Dans le cadre du partenariat de nonfiction.fr avec le site cartessurtable.eu, retrouvez une fois par semaine sur nonfiction.fr un article qui revient sur un sujet au coeur de l'actualité du débat d'idées. Cette semaine, voici une contribution sur la compétivité des entreprises françaises.

 

La faible compétitivité de nos entreprises est devenue un thème central du débat public. Elle se traduit par un solde commercial négatif : en 2007, les importations de biens et services dépassaient les exportations de 39 milliards d’euros. Entre 1995 et 2005, la France a perdu 17% de ses parts de marché mondiales. Le discours dominant explique que nos entreprises souffrent d’un déficit de compétitivité parce que leurs coûts salariaux sont trop élevés. Ainsi, la restauration de nos exportations impliquerait une réduction des cotisations sociales (et donc, à terme, un démantèlement progressif de la sécurité sociale) et une compression des salaires. Cela serait le seul moyen pour nos entreprises de résister à la concurrence des pays émergents, notamment la Chine : des salaires plus bas, des cotisations réduites, permettraient de pratiquer des prix plus bas et d’exporter plus.

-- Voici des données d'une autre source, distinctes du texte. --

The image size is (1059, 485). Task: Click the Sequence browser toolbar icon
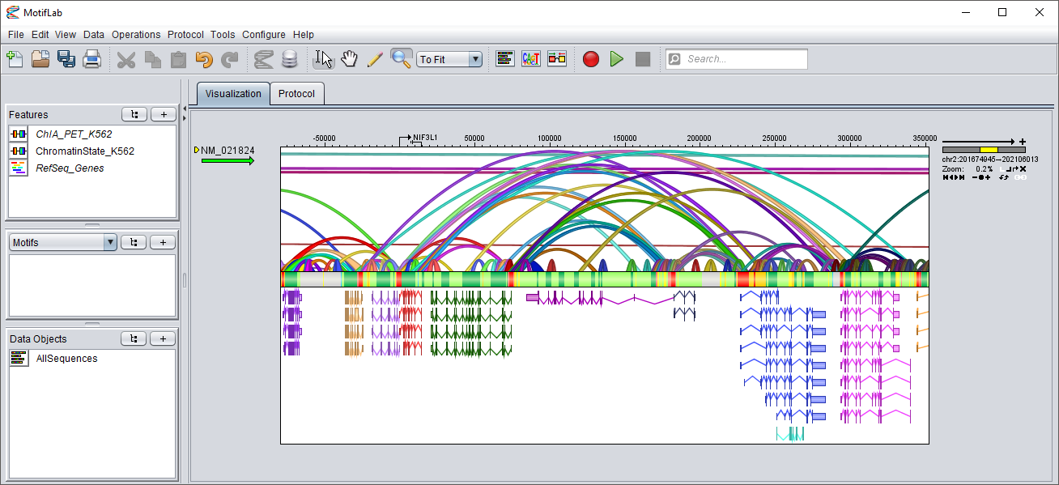tap(505, 59)
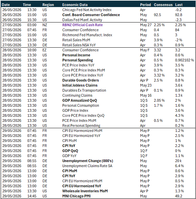Select the Real Personal Spending cell
Image resolution: width=196 pixels, height=199 pixels.
coord(81,126)

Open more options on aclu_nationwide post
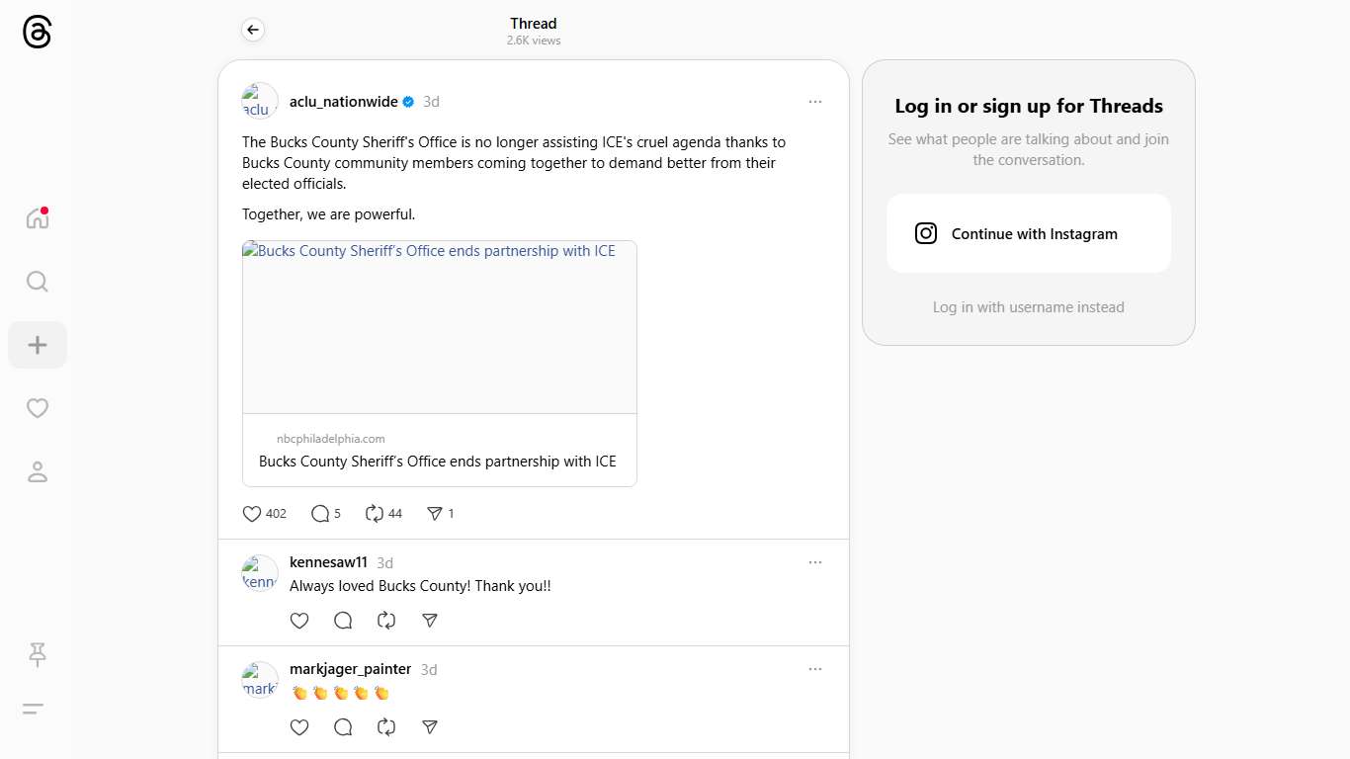(815, 102)
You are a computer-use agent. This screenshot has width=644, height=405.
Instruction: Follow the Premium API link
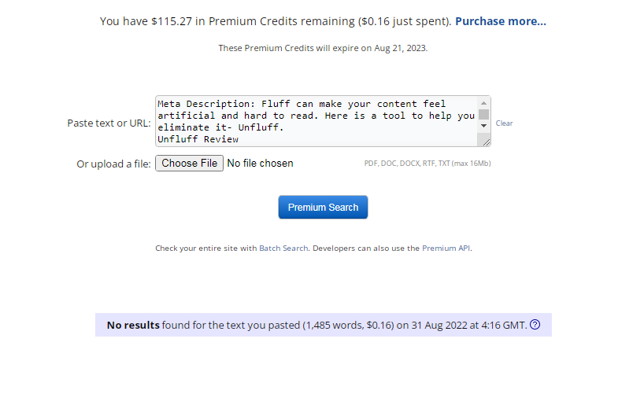point(446,249)
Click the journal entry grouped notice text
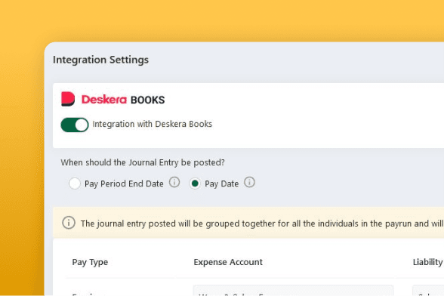444x296 pixels. coord(262,224)
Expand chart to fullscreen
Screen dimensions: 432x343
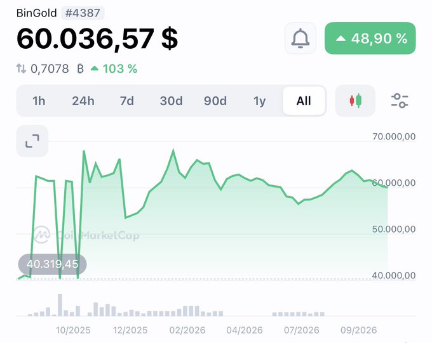[32, 141]
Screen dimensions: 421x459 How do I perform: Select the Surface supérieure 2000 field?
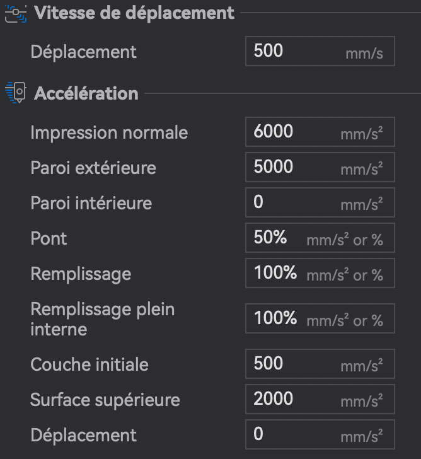click(320, 399)
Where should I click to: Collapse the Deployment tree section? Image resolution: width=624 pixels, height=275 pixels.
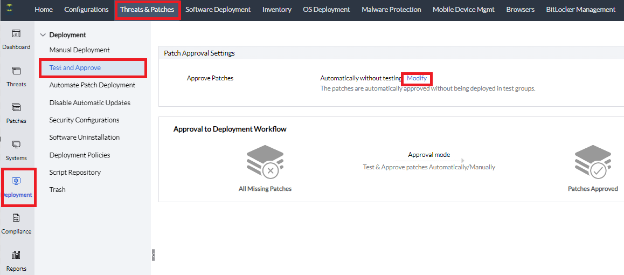tap(43, 35)
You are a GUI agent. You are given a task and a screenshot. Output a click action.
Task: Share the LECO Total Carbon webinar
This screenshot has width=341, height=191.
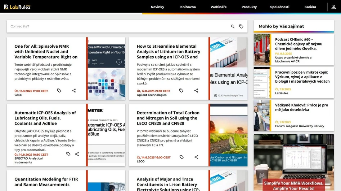click(x=196, y=157)
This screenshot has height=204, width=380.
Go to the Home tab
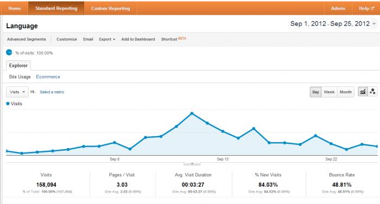15,8
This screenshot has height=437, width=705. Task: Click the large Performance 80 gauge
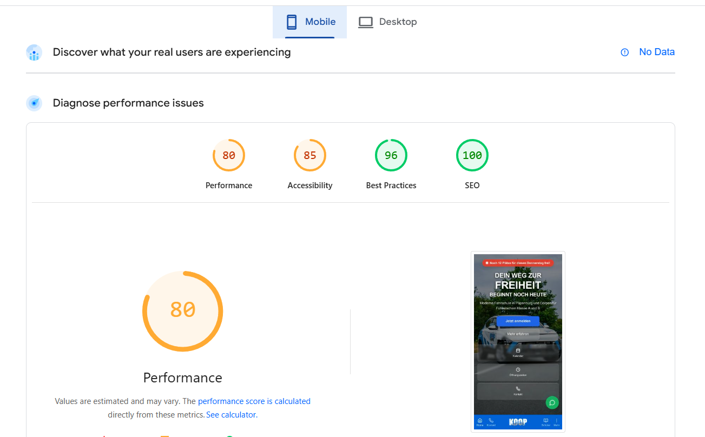183,311
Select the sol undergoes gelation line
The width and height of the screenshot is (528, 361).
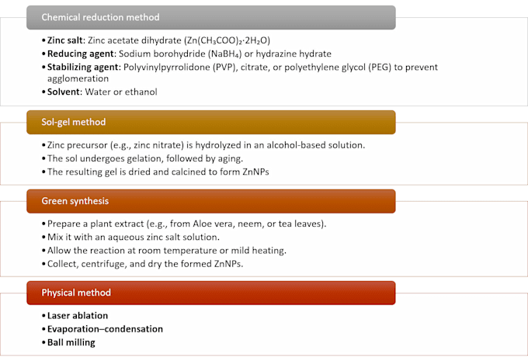click(x=142, y=158)
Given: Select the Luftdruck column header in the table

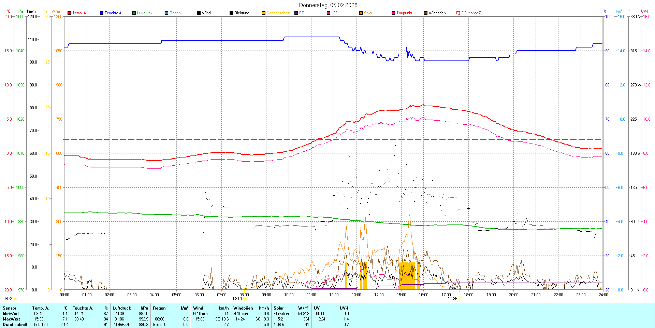Looking at the screenshot, I should point(122,308).
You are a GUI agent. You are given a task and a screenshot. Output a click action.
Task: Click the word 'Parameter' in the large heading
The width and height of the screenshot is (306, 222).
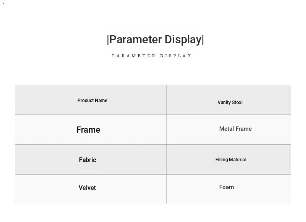(x=136, y=39)
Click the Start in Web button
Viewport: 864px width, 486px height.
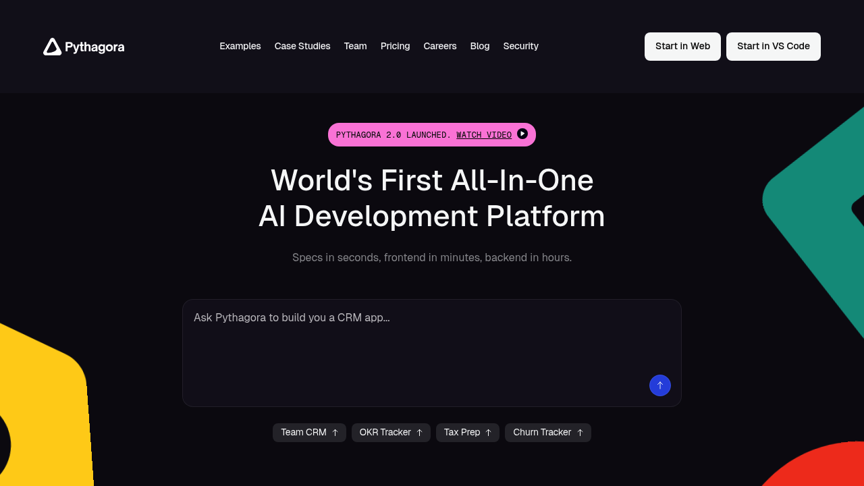click(x=682, y=47)
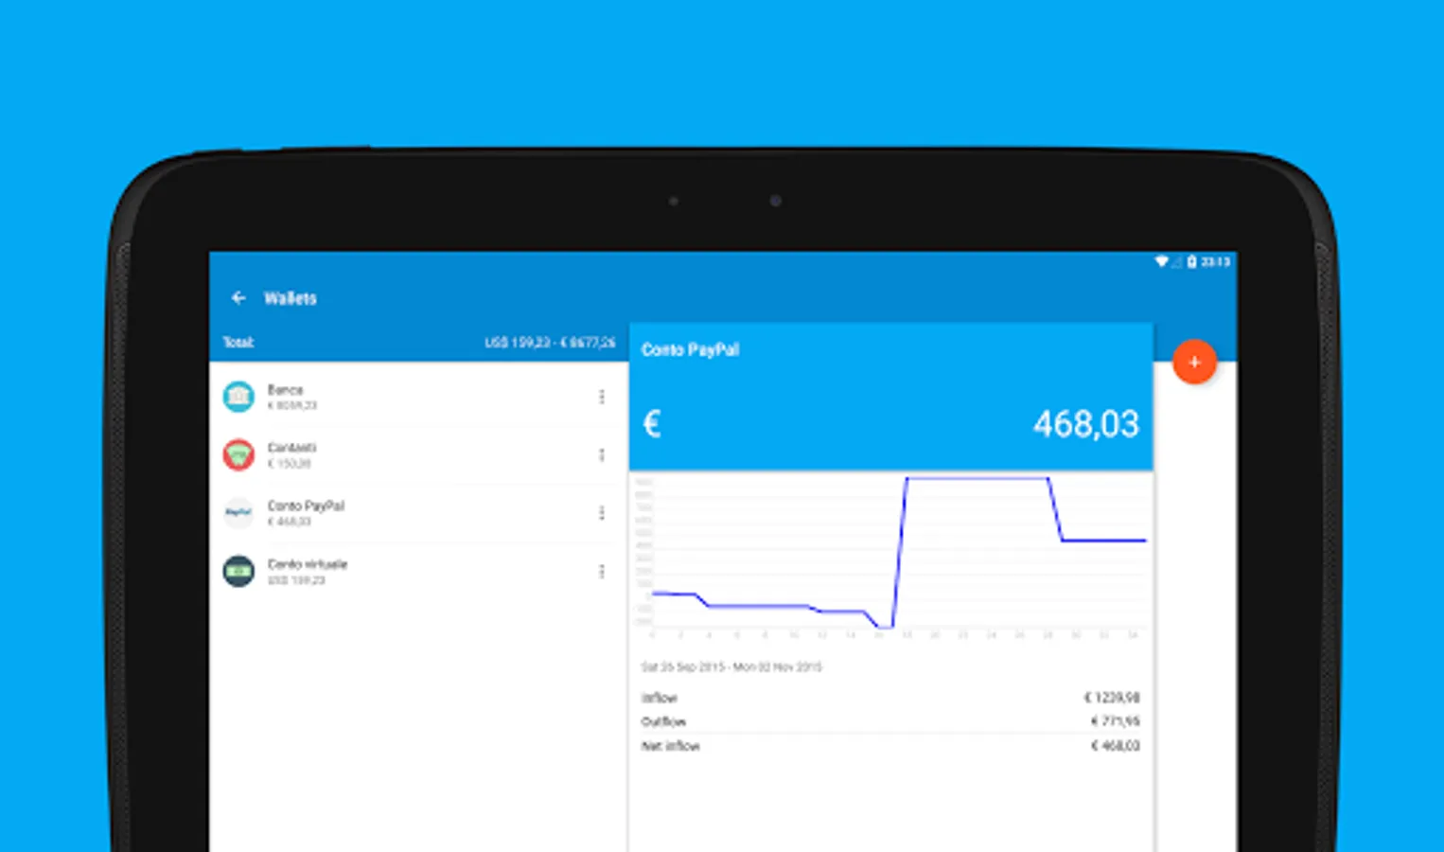This screenshot has height=852, width=1444.
Task: Tap the 468,03 balance amount
Action: [1086, 424]
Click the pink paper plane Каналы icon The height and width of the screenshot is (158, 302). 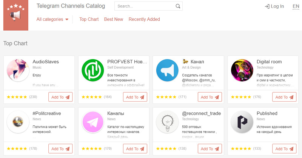[93, 122]
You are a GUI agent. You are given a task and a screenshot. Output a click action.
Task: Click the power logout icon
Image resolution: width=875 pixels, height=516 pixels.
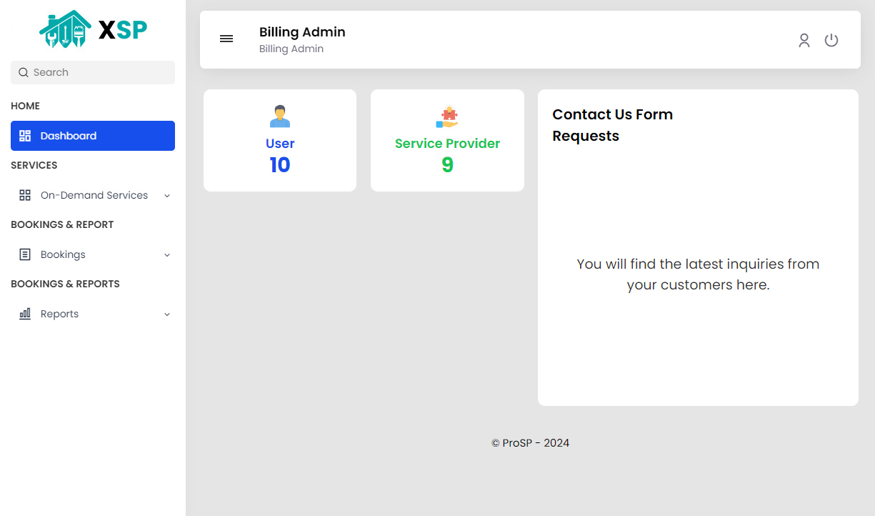click(831, 41)
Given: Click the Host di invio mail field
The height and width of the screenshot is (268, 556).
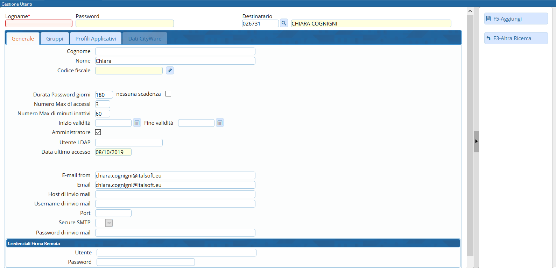Looking at the screenshot, I should (x=175, y=195).
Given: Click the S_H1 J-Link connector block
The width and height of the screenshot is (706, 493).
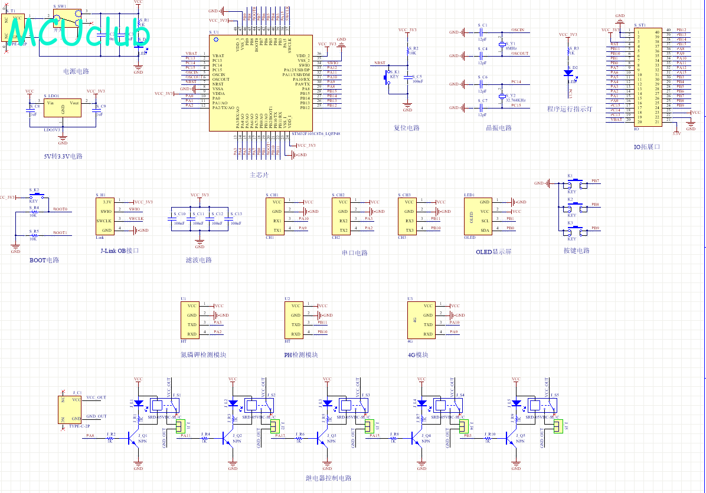Looking at the screenshot, I should [105, 216].
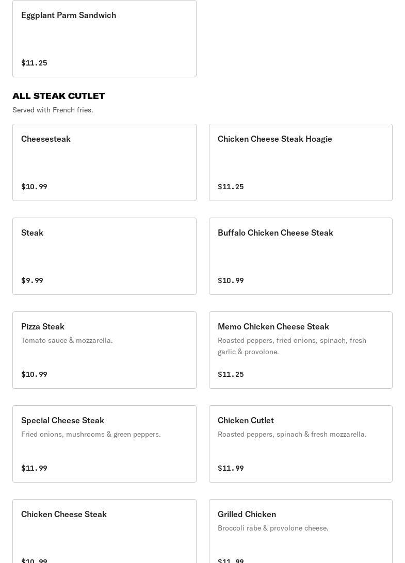405x563 pixels.
Task: Pick the Special Cheese Steak card
Action: (x=104, y=444)
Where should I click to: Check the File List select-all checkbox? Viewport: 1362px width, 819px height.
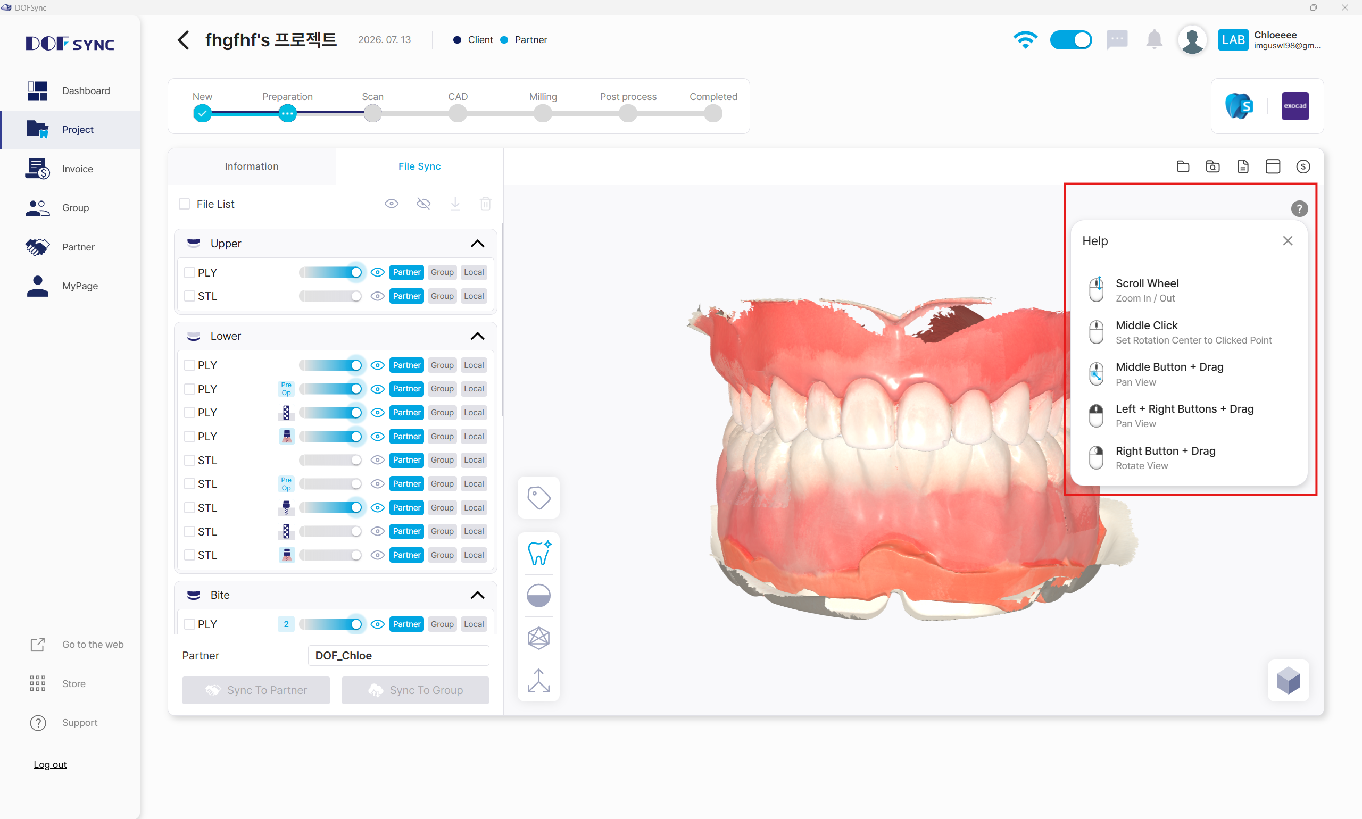184,204
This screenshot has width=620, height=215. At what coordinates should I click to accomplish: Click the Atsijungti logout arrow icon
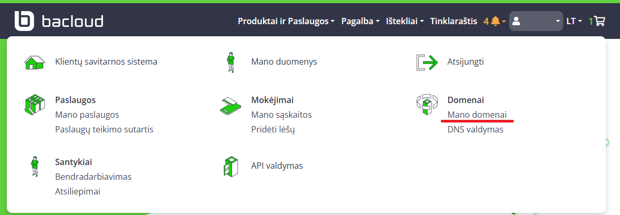coord(427,62)
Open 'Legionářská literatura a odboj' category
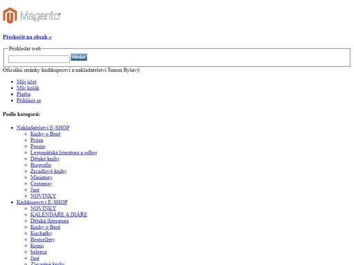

Mais à ce petit jeu, la France ne sortira pas gagnante. Fonder notre compétitivité sur les prix et sur les coûts, cela implique de réduire toujours plus les salaires, ce qui n’est ni souhaitable ni possible. La compétitivité doit se fonder sur deux autres aspects : la qualité et une spécialisation adéquate. La France, et l’Europe en général, ne sortiront pas leur épingle du jeu de la mondialisation en écrasant leurs prix : elles ne feront jamais le poids face à des pays qui disposent d’une armée de réserve de centaines de millions de travailleurs. Elles doivent rendre leurs produits compétitifs et attractifs par leur qualité et par la pertinence de leur spécialisation, dans des secteurs en croissance et innovants. Il faut donc accepter d’urgence l’idée selon laquelle ce qui rend un produit compétitif, ce n’est pas seulement son prix, c’est aussi ce qu’est le produit, à qui on le vend et quelles relations commerciales l’on entretient avec l’acheteur. Pour prendre un exemple caricatural, les produits de la marque Apple se vendent dans le monde entier parce qu’ils sont innovants et répondent à une demande de masse, et non parce qu’ils sont bon marché.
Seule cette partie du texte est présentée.